Stored records
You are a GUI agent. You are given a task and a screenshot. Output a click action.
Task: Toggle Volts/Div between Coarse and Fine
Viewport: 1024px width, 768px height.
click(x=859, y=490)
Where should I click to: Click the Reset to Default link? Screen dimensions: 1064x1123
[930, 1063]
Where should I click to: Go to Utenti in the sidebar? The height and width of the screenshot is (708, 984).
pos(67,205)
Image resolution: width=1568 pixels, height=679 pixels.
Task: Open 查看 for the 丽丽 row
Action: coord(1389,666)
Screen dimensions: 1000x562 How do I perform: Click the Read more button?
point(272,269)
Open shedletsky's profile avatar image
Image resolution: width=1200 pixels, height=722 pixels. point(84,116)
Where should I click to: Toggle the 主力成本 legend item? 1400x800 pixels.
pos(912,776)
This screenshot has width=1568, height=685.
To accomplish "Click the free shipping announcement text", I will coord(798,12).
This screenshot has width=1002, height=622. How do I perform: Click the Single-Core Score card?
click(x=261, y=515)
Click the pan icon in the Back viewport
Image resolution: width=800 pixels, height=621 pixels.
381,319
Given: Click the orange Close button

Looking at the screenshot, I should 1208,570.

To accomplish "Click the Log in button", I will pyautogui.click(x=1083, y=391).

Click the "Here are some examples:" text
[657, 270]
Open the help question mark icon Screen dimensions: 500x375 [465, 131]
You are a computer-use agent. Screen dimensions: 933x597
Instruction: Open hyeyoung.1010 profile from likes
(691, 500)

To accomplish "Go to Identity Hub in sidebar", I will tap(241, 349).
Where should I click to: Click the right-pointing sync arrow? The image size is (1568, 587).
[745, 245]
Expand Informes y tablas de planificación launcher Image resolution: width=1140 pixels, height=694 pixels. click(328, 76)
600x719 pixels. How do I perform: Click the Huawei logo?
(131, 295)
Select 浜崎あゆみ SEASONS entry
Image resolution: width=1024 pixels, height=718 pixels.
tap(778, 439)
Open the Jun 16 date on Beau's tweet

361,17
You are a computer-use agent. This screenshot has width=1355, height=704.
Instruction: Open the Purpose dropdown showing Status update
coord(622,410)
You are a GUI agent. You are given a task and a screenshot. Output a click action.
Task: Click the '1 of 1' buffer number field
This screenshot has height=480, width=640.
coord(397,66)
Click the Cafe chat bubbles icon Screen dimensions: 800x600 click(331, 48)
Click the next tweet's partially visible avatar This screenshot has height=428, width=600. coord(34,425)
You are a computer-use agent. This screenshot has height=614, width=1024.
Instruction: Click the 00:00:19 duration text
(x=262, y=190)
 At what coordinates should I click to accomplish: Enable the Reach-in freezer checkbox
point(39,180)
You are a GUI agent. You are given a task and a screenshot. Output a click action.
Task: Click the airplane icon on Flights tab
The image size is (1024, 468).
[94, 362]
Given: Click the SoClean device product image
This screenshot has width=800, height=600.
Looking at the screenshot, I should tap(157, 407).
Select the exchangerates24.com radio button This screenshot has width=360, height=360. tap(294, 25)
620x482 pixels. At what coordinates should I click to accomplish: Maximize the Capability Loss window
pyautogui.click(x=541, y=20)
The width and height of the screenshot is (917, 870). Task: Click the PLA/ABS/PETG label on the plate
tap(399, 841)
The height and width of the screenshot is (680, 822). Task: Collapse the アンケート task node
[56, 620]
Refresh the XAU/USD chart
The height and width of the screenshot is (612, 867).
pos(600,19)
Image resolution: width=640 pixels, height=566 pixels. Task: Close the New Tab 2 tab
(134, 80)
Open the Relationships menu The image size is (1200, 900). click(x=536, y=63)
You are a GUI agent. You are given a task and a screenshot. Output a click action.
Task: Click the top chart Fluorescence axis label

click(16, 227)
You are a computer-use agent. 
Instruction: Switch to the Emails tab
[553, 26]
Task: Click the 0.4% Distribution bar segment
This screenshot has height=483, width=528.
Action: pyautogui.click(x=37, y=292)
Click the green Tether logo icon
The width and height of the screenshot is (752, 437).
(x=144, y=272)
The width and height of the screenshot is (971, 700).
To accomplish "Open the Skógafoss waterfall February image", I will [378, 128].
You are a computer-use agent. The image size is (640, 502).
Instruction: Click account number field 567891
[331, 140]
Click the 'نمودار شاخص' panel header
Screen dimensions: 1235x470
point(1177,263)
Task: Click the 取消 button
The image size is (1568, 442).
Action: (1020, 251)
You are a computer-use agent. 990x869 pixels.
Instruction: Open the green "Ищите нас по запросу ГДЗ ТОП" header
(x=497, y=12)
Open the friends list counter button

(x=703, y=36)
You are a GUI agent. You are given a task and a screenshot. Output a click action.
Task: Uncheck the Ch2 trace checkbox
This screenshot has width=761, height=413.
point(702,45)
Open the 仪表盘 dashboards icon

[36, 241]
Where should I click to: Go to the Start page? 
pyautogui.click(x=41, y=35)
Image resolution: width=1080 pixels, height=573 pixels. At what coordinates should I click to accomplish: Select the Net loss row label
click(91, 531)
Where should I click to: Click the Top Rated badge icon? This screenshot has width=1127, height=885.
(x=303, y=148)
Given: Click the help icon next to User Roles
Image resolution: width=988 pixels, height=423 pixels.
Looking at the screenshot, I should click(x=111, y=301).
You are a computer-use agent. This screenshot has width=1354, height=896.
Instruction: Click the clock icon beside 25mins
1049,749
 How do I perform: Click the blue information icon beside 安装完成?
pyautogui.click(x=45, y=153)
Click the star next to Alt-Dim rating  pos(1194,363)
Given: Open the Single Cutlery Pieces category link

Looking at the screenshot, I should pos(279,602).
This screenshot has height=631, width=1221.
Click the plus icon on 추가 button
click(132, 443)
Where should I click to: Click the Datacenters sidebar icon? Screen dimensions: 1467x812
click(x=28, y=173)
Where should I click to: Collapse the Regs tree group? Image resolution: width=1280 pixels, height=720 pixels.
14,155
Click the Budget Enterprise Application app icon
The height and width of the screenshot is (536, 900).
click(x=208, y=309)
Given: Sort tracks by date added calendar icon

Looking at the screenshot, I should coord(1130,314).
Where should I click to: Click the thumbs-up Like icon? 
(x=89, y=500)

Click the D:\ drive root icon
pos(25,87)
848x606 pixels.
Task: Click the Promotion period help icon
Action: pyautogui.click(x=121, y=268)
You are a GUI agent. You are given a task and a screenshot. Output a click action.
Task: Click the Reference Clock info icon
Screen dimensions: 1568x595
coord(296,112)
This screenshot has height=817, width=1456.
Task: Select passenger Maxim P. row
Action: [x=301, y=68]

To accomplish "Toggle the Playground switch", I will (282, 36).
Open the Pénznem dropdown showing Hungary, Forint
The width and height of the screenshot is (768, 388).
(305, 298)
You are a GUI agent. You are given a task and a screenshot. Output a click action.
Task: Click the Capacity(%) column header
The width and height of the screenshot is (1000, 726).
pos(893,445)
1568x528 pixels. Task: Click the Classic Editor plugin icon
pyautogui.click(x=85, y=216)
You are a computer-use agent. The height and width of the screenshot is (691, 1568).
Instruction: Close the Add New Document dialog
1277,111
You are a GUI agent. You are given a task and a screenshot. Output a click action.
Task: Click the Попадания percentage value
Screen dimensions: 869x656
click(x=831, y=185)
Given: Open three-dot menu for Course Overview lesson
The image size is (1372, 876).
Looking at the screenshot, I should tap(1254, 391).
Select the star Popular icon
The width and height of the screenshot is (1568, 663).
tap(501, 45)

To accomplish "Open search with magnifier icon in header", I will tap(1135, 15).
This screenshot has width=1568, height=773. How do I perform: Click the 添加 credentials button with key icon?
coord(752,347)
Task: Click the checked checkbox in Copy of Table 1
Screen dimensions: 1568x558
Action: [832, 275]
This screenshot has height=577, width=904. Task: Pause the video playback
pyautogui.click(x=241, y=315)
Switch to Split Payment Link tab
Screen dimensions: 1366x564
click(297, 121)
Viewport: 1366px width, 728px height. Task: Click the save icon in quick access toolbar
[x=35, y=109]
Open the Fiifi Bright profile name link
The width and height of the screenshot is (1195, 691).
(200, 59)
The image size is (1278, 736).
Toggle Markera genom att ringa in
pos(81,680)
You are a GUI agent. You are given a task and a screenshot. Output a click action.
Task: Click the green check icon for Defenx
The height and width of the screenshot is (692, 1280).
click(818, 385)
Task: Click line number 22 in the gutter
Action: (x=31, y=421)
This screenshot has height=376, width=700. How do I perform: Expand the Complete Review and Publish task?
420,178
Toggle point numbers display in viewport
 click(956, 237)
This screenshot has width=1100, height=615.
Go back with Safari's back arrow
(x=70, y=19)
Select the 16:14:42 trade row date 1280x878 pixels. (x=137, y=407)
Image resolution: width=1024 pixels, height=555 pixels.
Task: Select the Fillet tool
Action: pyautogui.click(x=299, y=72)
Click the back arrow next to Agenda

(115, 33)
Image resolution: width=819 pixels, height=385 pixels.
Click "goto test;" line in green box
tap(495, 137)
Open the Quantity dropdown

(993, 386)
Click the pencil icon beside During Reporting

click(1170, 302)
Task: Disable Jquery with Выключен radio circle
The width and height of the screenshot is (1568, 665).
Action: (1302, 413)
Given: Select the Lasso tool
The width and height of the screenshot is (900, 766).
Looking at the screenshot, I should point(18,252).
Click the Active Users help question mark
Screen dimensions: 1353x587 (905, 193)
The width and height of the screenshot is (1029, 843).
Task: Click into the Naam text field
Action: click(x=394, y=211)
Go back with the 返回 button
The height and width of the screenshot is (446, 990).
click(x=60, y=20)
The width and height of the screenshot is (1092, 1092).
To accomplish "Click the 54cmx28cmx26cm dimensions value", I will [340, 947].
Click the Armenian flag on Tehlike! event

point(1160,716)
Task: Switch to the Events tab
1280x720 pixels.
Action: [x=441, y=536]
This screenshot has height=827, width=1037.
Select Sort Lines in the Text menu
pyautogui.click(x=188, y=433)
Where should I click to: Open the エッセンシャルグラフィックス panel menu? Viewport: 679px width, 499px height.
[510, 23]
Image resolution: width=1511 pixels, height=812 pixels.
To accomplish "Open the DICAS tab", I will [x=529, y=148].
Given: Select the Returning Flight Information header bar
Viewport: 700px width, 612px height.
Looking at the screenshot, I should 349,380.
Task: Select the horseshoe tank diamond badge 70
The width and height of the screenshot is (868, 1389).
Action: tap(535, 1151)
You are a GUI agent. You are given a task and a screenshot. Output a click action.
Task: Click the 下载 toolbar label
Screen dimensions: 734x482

Brief:
An exact, complete copy of the lines above from the one with "The image size is (1024, 468)." through the one with "You are a computer-use agent. The image" is the whole answer.

Response to this exercise:
The image size is (1024, 468).
[94, 362]
Given: Click the SoClean device product image
This screenshot has width=800, height=600.
Looking at the screenshot, I should tap(157, 407).
Select the exchangerates24.com radio button This screenshot has width=360, height=360. tap(294, 25)
620x482 pixels. At what coordinates should I click to accomplish: Maximize the Capability Loss window
pyautogui.click(x=541, y=20)
The width and height of the screenshot is (917, 870). Task: Click the PLA/ABS/PETG label on the plate
tap(399, 841)
The height and width of the screenshot is (680, 822). Task: Collapse the アンケート task node
[56, 620]
Refresh the XAU/USD chart
The height and width of the screenshot is (612, 867).
pos(600,19)
Image resolution: width=640 pixels, height=566 pixels. Task: Close the New Tab 2 tab
(134, 80)
Open the Relationships menu The image size is (1200, 900). click(x=536, y=63)
You are a GUI agent. You are given a task and a screenshot. Output a click action.
Task: Click the top chart Fluorescence axis label

click(16, 227)
You are a computer-use agent. 
Instruction: Switch to the Emails tab
[553, 26]
Task: Click the 0.4% Distribution bar segment
This screenshot has height=483, width=528.
Action: pyautogui.click(x=37, y=292)
Click the green Tether logo icon
The width and height of the screenshot is (752, 437).
(x=144, y=272)
The width and height of the screenshot is (971, 700).
To accomplish "Open the Skógafoss waterfall February image", I will [378, 128].
You are a computer-use agent. The image size is (640, 502).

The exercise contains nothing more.